In 2003 ASHA formed an Ad Hoc Committee on Apraxia of Speech in Children, with a charge of examining practice related to apraxia in children and to determine and develop appropriate practice policy documents. Committee members are Lawrence Shriberg, chair; Christina Gildersleeve-Neumann; David Hammer; Rebecca McCauley; and Shelley Velleman. Celia Hooper is monitoring vice president. The committee, which will meet in May at the National Office, is completing a review of the literature related to CAS and is drafting a technical report and position paper for examination by a diverse group of reviewers. Members will explore professional issues, genetic and other neurodevelopmental frameworks, multicultural content, as well as assessment and treatment approaches. The committee hopes to have documents prepared for peer review by late fall.

What You Can Do

Clinicians seeking reimbursement for childhood apraxia of speech should:

  • Provide clear, initial information regarding apraxia of speech in children in written reports, progress notes, and informational letters to insurance companies. Be cognizant of the impact of your words-for example, use "childhood" instead of "developmental." Share information with families who are appealing denials.
  • Insurance companies are interested in both treatment outcomes and efficacy. Clinicians will need to document outcomes of their interventions carefully. For a practical overview of treatment outcomes data from one facility, read "Functional Treatment Outcomes in Young Children with Motor Speech Disorders," by Thomas Campbell in Clinical Management of Motor Speech Disorders in Children, edited by Anthony Caruso and Edythe Strand.

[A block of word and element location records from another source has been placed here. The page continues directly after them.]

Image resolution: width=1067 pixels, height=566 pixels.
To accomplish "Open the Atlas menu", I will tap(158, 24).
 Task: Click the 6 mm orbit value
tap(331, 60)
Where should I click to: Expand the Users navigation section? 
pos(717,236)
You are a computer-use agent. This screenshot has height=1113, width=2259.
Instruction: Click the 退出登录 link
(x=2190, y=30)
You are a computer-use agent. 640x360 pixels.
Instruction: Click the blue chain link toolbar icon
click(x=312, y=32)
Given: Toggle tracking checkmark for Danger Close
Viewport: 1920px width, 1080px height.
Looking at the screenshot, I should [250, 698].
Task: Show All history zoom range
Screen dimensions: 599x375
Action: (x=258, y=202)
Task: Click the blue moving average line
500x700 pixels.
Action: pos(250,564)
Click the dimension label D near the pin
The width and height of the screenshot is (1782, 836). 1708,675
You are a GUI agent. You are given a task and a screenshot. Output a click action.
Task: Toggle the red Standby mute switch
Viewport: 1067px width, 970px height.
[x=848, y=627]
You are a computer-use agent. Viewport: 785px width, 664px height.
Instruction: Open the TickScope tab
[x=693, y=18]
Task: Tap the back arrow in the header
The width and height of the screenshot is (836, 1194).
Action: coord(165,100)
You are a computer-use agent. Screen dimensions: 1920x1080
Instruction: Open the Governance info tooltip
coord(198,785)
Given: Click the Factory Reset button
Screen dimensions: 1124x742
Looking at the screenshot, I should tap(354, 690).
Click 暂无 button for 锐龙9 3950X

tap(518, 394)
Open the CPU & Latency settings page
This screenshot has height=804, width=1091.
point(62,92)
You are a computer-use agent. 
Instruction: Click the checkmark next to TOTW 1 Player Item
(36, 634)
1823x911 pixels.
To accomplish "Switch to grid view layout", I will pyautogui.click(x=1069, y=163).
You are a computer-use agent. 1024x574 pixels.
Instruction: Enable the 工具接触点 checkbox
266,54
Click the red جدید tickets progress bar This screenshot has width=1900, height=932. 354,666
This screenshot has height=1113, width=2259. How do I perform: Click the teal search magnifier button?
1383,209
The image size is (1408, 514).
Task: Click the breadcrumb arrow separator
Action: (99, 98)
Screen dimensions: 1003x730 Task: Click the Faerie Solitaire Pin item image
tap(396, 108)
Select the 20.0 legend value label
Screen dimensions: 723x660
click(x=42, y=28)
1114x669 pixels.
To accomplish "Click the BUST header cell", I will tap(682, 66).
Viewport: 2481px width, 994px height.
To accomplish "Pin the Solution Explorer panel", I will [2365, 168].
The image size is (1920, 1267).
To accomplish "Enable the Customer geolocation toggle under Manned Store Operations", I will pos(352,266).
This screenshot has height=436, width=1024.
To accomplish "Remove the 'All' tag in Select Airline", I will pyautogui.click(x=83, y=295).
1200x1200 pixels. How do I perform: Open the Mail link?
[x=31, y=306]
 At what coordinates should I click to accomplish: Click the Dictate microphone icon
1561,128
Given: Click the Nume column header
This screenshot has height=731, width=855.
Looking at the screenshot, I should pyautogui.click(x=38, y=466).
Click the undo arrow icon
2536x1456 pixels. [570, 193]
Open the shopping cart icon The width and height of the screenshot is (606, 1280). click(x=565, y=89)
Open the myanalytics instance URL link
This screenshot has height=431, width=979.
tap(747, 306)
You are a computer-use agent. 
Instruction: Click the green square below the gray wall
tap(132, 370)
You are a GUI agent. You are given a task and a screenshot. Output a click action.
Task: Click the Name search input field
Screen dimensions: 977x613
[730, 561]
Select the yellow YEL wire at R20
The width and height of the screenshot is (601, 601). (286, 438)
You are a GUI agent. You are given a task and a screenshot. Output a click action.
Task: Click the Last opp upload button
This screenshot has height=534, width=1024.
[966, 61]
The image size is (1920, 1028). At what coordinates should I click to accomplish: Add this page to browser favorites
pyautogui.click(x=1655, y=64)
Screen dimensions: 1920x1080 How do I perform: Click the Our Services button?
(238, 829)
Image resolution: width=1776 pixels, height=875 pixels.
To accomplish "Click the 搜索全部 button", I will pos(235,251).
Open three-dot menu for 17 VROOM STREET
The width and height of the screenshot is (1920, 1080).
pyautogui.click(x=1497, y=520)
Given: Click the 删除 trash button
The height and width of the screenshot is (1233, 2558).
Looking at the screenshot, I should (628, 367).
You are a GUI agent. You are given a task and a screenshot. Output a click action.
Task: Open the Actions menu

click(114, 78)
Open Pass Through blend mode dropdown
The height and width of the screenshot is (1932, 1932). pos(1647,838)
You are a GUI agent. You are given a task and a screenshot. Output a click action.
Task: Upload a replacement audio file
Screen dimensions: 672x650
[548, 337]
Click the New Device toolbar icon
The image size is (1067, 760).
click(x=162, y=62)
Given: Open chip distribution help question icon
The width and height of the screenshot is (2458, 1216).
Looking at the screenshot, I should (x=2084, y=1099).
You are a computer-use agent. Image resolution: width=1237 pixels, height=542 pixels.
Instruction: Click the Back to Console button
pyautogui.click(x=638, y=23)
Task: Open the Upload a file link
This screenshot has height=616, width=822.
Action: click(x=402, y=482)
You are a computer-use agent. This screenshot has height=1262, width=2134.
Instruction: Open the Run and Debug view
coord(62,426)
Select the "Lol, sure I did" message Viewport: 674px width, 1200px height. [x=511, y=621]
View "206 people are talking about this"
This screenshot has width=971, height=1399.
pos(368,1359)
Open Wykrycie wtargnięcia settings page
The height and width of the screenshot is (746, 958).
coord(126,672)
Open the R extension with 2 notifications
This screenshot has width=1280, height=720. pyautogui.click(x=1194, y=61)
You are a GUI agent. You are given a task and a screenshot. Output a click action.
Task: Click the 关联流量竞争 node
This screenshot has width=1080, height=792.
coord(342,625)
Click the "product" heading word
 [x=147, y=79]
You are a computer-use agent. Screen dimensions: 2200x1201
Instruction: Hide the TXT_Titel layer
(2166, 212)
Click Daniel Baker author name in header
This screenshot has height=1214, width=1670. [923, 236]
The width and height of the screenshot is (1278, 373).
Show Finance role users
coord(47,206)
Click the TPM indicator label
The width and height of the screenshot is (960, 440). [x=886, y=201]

However, stopping at outcome data will not be enough. Campbell states that, "We need to move beyond outcomes data and start documenting treatment efficacy by carefully thinking through research design and experimental control questions in order to obtain interpretable clinical data to be collected and presented in a scientific way to the insurance industry." Clinicians will need to turn to researchers for these data.
  • Stay current on the prevailing expert literature on the diagnosis and treatment of CAS and other severe speech production disorders. See the Apraxia-KIDS Web site, produced for The Childhood Apraxia of Speech Association by the Hendrix Foundation, as one source of comprehensive, current, and easily accessible information. The two nonprofit groups have just recently released the print proceedings of the 2002 Childhood Apraxia of Speech Research Symposium, which is available for order through the Web site. Although research related to apraxia is relatively sparse, the past 30 years have seen constant refinement and changes in the understanding of apraxia of speech in children and there appears to be increased interest in research and its clinical applications.